* _Instructions for the task_: Only a slice of the listing below is wanted. Retype the lines from the one containing "This screenshot has width=1568, height=554." through the one containing "Task: Open the app launcher waffle icon", exactly, both ends included.

---------- Provided information ----------

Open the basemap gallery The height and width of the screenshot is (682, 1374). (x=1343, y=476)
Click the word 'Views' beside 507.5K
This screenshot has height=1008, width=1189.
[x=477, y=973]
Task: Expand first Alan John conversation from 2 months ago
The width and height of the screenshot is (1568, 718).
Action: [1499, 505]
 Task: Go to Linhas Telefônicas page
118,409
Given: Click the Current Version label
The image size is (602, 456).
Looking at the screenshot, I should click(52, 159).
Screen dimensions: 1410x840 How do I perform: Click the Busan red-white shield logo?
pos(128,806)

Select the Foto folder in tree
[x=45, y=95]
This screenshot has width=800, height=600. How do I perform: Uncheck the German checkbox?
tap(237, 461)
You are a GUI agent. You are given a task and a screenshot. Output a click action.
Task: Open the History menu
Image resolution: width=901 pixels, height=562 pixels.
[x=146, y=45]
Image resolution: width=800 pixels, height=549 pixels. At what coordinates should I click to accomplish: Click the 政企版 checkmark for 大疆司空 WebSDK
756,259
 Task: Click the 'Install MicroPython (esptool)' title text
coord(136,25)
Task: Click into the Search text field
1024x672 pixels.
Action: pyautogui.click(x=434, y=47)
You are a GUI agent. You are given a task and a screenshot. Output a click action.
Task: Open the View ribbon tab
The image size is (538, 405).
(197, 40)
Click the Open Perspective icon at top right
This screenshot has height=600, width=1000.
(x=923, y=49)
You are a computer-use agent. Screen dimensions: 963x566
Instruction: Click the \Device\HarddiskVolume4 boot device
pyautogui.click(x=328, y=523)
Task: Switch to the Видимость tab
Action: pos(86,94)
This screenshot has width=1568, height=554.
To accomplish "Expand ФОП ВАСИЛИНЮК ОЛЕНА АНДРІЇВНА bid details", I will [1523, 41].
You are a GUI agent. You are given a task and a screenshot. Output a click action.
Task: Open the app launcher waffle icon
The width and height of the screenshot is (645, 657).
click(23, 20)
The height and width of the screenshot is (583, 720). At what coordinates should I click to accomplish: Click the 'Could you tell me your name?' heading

----------

* _Response_:
This screenshot has width=1568, height=554.
To accomplish "Expand ФОП ВАСИЛИНЮК ОЛЕНА АНДРІЇВНА bid details", I will [1523, 41].
You are a GUI agent. You are given a task and a screenshot. Output a click action.
Task: Open the app launcher waffle icon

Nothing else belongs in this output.